「ネットワーク」に関する法についての入門書ですが、タイトルに惹かれて手に取った方が一応注意しておいた方が良いと思うのは、本書の内容は個別具体的な法律上の問題や条文の解釈という実定法学的なものではなく、そもそも「法」や「規範」って何?といった疑問から始まる法哲学や法制史等の、基礎法学的なものであるというところです。

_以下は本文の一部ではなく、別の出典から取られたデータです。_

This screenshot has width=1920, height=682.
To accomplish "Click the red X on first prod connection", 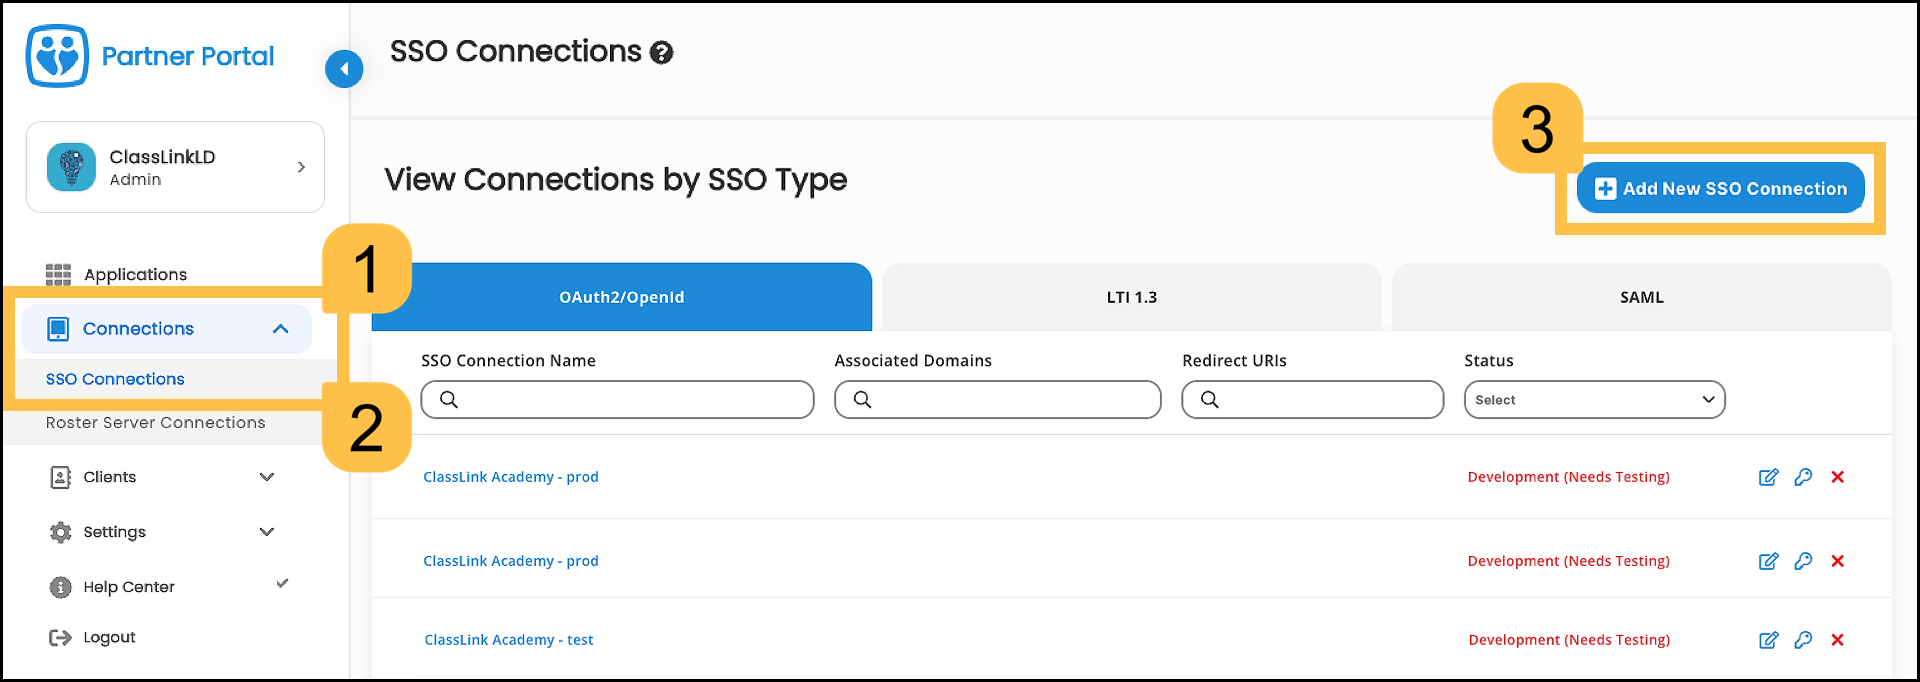I will (1837, 477).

つまり、この本を読んでネットワークを使った実生活がガラリと変わる・・・なんてことはまずありません(笑)
ただし、間違いなく面白い本ではあります。
初めの50ページぐらいは「法のねっこ」の解説に割かれていますが、ここを読むだけで一般的な法学部生レベルの基礎法学に関する知識のエッセンスは得られるのではないでしょうか(あくまで個人的な感想です笑)。
また、著者は情報法と知的財産法を専門に研究している学者でありながら、本書はあくまでエッセイであって学術論文用に書かれた文章ではないため、フランクな文体で書かれていて非常に読みやすいです。同じ内容を法学の教科書で学ぼうとすれば3倍は時間がかかるのではないでしょうか。
そんな素晴らしい本が新書で出ているのですから、「新書ブーム」なんてのも捨てたもんではありません。
久しぶりに☆を5つ以上つけたい本に出会いました。